巻十三第二十話 馬泥棒に間違えられた男の話

巻十三

巻13第20話 石山好尊聖人誦法花免難語 第二十

今は昔、石山(滋賀県大津市)に好尊という僧がいました。年若い頃より、法華経を習い、日夜読誦していました。また、真言もよく習って、修行を怠りませんでした。

ある時、縁あって丹波国(京都府・大阪府・兵庫県にまたがる国)に出向き、そこにいる間に病にかかって、歩くことが出来なくなりました。そこで、その国の人の馬を借り、その馬に乗って石山へ帰る途中、祇園社の辺りで宿ることにしました。

祇園神社(滋賀県愛知郡)祇園神社は全国にあるがロケーションから考えてこの社だと思われる。ちなみに祇園とは祇園精舎から来てる仏教語、インドでは観光地になってます

すると、ある男がやって来て、好尊の乗る馬を見て、
言いました。

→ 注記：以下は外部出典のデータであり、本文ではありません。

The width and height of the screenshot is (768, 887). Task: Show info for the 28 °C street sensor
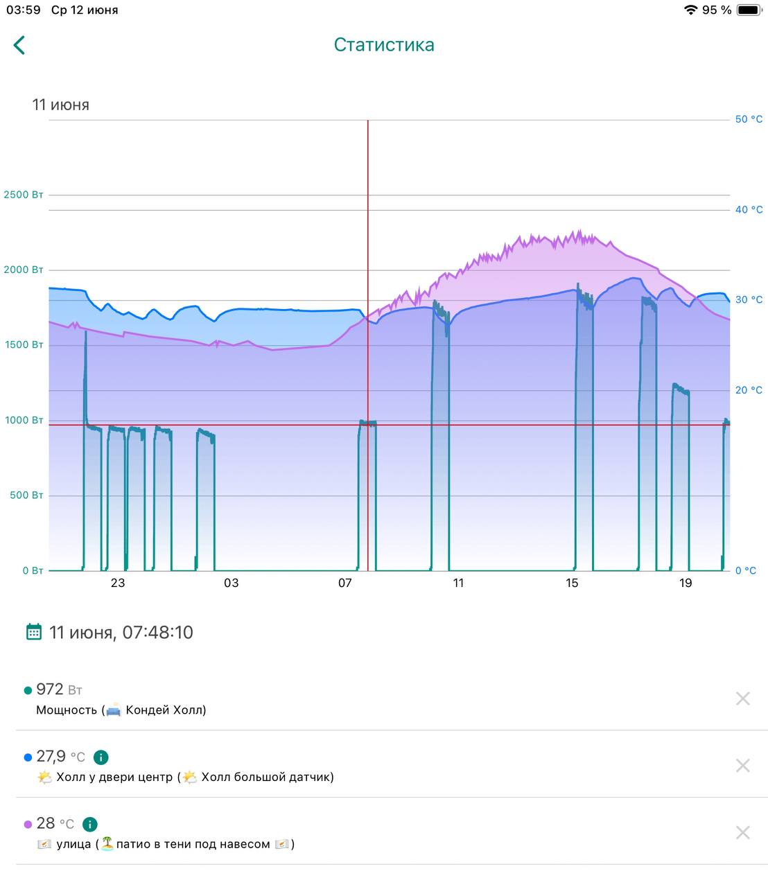89,824
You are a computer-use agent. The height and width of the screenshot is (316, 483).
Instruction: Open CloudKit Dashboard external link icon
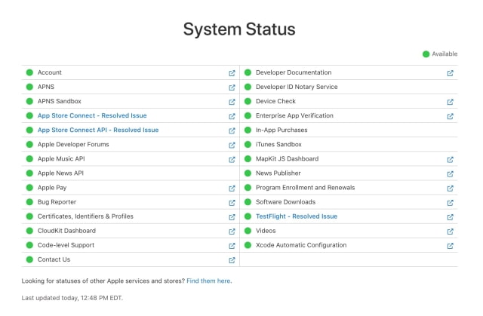click(x=232, y=231)
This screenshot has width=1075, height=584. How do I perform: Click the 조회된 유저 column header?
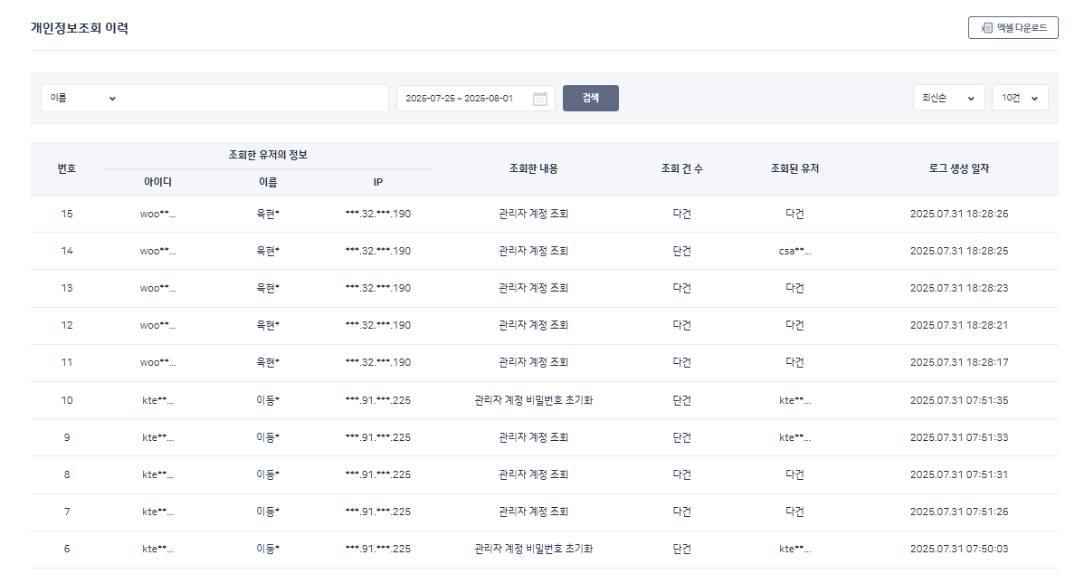794,168
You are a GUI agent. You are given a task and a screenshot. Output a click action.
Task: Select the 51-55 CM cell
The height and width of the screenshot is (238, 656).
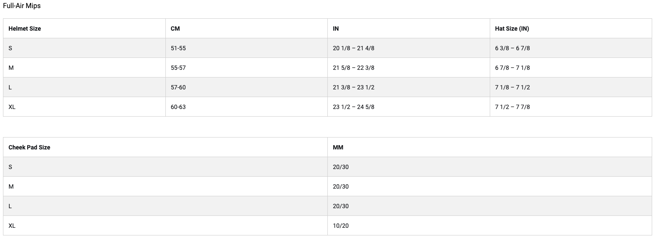tap(178, 48)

「この馬は前の年に俺が盗まれた馬だ。その後、四方八方を尋ね歩いたが、これまでどうしても見つからなかった。今日ここでようやく見つけたぞ」
男は馬を取って、好尊のことを「こいつは馬盗人の偽坊主だ」と言って、捕まえて縛り、打ち責めて柱に縛り付け、その夜はそのままにしていました。好尊は事の次第をつぶさにのべましたが、男は全く聞く耳を持ちません。ここで持経者は、不当な難にあう自分の前世での因縁による結果を心静かに深く考えては、涙を流して泣き悲しみ、これ以上ないほどに嘆きました。

その夜、祇園の住僧の中で、年老いた僧三人が同じ夢を見ました。持経者を縛り付けている男の家にて、普賢菩薩を縛り、打ち責めては家の柱に結い付けて放置している、というものです。夢から覚めると、三人の僧は驚き怪しんで、すぐに男の家に行って尋ねて見ると、僧が縛られて、柱に結い付けられていました。先程の夢を見た僧たちはとりもなおさずこの持経者を解き放ち、事情を問うと、持経者はつぶさに事の次第を語りました。三人の僧はこれを聞いて貴び、心動かされて持経者を放免したので、持経者は馬に乗って去って行きました。

明くる日の朝、京の方から、多くの人々が馬盗人を追ってきました。(持経者をしばっていた)男が盗人を捕まえようと家から出ると、盗人を射ようとしていた人たちが誤ってこの男を射てしまい、男はあっという間に死んでしまいました。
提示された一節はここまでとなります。